I want to use tokens_compound to examine the frequency of phrases in the documents of a corpus. I used the corpus data_corpus_inaugural for illustrative purposes and selected some ngrams to search for. I want to be able to save the output into a csv file. The code below, produces an output file, but no phrase is identified. Advice regarding how to correctly identify the frequency of phrases via a dictionary are appreciated.
\
library("quanteda")
## Package version: 2.1.2
data(data_corpus_inaugural)
toks <- data_corpus_inaugural %>%
tokens(remove_punct = TRUE,
remove_symbol = TRUE,
padding = TRUE) %>%
tokens_tolower()
tokens <- dfm(toks)
multiword <- c("the house of representatives", "the senate", "foreign legislative","fellow citiznes", "men of reflection", "total independence", "unlimited sumission","no middle course",
"apprehension of danger", "formidable power")

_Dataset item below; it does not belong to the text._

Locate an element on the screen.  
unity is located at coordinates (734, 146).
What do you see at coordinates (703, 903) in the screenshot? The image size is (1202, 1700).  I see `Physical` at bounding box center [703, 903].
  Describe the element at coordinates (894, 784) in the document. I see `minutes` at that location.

comp_toks <- tokens_compound(toks, pattern = phrase(multiword))
dictx <- dictionary(list(govt = c("the_house_of_representatives", "the_senate", "foreign_legislative"),
people = c("fellow_citizens", "men_of_reflection"),
action =c("total_independence", "unlimited_sumission"),
course ="no_middle_course",
energy = c("apprehension_of_danger", "formidable_power")))
test <- dfm_lookup(tokens, dictionary = dictx)
test2 <- convert(test , to = "data.frame")
write.csv (test2, "D:/Test.csv")
\